WORK ORDER |
Repeat exactly, please, the opening lines of the data below, through and including the line where "Cat Rewards (700, 1561)" sits.

THE RECORDS |
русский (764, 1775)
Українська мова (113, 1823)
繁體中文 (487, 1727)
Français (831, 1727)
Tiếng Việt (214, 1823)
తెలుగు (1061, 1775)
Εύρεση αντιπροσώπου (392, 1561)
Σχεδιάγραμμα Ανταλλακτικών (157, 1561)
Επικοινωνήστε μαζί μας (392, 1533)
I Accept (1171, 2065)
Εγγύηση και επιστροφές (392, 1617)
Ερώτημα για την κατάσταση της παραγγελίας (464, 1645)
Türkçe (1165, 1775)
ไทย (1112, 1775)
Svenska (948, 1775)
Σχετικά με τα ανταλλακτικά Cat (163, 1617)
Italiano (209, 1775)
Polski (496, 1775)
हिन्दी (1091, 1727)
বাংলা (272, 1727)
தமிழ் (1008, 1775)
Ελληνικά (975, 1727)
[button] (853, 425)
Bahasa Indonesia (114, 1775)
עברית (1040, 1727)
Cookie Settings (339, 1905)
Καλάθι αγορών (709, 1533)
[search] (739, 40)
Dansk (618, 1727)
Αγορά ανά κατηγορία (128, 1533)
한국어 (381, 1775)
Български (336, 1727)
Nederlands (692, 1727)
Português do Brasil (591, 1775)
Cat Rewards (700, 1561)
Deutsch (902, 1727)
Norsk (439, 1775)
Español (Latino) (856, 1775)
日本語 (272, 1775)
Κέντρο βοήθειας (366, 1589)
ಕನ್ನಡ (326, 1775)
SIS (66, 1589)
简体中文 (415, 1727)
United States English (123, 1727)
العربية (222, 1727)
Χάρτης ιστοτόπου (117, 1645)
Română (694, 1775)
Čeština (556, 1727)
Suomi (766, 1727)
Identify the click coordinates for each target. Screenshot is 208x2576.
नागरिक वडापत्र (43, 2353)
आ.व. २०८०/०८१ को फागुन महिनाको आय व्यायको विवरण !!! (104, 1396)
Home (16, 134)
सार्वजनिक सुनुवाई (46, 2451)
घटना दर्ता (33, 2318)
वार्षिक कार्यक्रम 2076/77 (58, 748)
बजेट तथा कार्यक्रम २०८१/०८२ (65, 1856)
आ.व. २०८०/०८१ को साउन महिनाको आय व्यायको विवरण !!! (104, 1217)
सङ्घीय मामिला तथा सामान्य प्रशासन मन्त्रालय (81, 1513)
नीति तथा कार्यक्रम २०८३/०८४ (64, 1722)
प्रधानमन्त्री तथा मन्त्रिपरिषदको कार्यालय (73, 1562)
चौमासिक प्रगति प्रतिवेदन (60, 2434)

EXERCISE OUTPUT |
русский (764, 1775)
Українська мова (113, 1823)
繁體中文 (487, 1727)
Français (831, 1727)
Tiếng Việt (214, 1823)
తెలుగు (1061, 1775)
Εύρεση αντιπροσώπου (392, 1561)
Σχεδιάγραμμα Ανταλλακτικών (157, 1561)
Επικοινωνήστε μαζί μας (392, 1533)
I Accept (1171, 2065)
Εγγύηση και επιστροφές (392, 1617)
Ερώτημα για την κατάσταση της παραγγελίας (464, 1645)
Türkçe (1165, 1775)
ไทย (1112, 1775)
Svenska (948, 1775)
Σχετικά με τα ανταλλακτικά Cat (163, 1617)
Italiano (209, 1775)
Polski (496, 1775)
हिन्दी (1091, 1727)
বাংলা (272, 1727)
தமிழ் (1008, 1775)
Ελληνικά (975, 1727)
[button] (853, 425)
Bahasa Indonesia (114, 1775)
עברית (1040, 1727)
Cookie Settings (339, 1905)
Καλάθι αγορών (709, 1533)
[search] (739, 40)
Dansk (618, 1727)
Αγορά ανά κατηγορία (128, 1533)
한국어 (381, 1775)
Български (336, 1727)
Nederlands (692, 1727)
Português do Brasil (591, 1775)
Cat Rewards (700, 1561)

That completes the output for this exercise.